▶ **Excerpt provided**
============================================================
10 learning disabilities in companies

Organisations, as author John Kotter points out, need to stay agile, and adaptable to changing market situations. Unfortunately, some organisations struggle to keep up with the speed of change as they cannot learn fast.

FOR a company to stay competitive, it must be willing to learn fast. You can’t stop learning and expect to be ahead of the game. The easy way to outperform your industry competitors is being able to learn.

Organisations, as author John Kotter points out, need to stay agile, and adaptable to changing market situations. Unfortunately, some organisations struggle to keep up with the speed of change as they cannot learn fast.

This article picks on some learning disabilities that companies have and how they can overcome them. Learning disabilities can hinder organisational growth, relevance, productivity and profitability. This article speaks to both profit-making and non-profit-making companies.

Lack of strategic clarity

Strategic ambiguity is a common problem with most companies. Some have a strategy, but it is not simple and understood to those that should help fulfil its goal. To some, there is no strategy and everything is built around activities that might at times help the company make money.

So, the company has no strategic clarity and it becomes hard or challenging to make decisions, allocate resources, and has key performance indicators or clear key result areas.

This makes it hard to measure performance. In simple terms, this leads to ambiguity or confusion in an organisation.

Dysfunctional teams

Teams are responsible for bringing results to any company. In some companies, teams never work synergistically, and that is a learning disability. If teams do not work together, it might lead to duplication of activities, poor communication, and missed targets. How do we cure this problem? Companies must have team-building workshops and activities.

‘Blame game’ culture

Teams want to take responsibility, resort to blaming others. Leaders who are stuck resort to blaming others. A “blame game” culture is a sign of learning disabilities.
============================================================
▶ **Actions to take**
1/ Translate this sentence from the article on learning disabilities in companies into Spanish: "Teams are responsible for bringing results to any company."
2/ According to the article on learning disabilities in companies, what can learning disabilities hinder? List every item it names.
============================================================
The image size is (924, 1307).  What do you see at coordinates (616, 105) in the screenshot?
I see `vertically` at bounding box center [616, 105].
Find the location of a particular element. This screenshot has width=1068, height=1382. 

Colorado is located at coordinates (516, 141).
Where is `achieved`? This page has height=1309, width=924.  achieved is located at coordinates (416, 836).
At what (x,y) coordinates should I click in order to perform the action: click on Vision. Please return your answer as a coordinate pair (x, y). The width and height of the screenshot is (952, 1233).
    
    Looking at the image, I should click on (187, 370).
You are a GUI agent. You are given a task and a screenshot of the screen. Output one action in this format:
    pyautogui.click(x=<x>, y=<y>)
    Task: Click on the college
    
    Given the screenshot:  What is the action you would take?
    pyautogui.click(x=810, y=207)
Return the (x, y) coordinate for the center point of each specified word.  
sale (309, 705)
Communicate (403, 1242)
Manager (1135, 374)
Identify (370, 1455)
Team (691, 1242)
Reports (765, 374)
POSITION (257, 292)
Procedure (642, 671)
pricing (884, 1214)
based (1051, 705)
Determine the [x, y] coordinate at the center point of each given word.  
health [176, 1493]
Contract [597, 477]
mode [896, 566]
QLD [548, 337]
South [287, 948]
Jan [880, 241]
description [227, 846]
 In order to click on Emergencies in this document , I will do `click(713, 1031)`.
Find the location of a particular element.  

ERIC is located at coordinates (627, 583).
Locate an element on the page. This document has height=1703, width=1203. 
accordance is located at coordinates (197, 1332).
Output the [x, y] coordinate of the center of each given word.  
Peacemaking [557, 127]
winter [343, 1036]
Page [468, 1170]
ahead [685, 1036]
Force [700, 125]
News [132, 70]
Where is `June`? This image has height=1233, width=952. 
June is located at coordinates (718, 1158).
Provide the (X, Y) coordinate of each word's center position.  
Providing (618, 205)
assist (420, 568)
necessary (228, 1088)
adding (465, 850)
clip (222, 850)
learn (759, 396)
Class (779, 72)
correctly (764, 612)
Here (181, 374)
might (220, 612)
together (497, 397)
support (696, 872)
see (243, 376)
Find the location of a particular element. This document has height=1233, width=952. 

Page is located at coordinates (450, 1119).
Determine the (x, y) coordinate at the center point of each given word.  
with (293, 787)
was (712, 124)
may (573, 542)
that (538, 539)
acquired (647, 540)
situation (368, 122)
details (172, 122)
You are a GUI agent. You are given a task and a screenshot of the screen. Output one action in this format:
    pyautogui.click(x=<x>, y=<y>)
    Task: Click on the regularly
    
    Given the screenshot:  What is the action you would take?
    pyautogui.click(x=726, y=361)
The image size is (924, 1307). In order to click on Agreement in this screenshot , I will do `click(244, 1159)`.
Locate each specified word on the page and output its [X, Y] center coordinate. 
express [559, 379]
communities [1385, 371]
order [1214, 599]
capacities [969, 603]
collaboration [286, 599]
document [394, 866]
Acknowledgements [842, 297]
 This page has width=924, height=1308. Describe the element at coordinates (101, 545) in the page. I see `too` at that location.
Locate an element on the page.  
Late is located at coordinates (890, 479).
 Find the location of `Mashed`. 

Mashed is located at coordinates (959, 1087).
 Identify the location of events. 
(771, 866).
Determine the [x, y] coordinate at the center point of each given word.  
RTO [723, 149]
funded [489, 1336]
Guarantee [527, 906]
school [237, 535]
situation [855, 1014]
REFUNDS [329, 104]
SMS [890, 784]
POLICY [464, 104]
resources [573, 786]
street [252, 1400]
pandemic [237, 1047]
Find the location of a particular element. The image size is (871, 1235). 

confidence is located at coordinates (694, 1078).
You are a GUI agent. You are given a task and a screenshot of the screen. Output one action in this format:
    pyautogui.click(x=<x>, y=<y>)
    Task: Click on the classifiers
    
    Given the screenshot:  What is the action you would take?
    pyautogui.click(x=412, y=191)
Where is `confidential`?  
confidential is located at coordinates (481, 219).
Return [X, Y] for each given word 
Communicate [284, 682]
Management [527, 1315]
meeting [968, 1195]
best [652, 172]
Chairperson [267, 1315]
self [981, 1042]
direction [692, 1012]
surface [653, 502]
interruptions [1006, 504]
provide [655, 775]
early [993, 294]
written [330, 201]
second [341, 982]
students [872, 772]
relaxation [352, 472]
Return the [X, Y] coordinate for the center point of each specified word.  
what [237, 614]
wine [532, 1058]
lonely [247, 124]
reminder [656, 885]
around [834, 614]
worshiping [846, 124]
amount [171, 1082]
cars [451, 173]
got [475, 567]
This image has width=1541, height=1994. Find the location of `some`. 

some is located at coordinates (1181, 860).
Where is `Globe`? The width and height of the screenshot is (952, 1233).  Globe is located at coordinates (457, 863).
============================================================
▶ **Set of answers**
1/ Los equipos son responsables de aportar resultados a cualquier empresa.

2/
- organisational growth
- relevance
- productivity
- profitability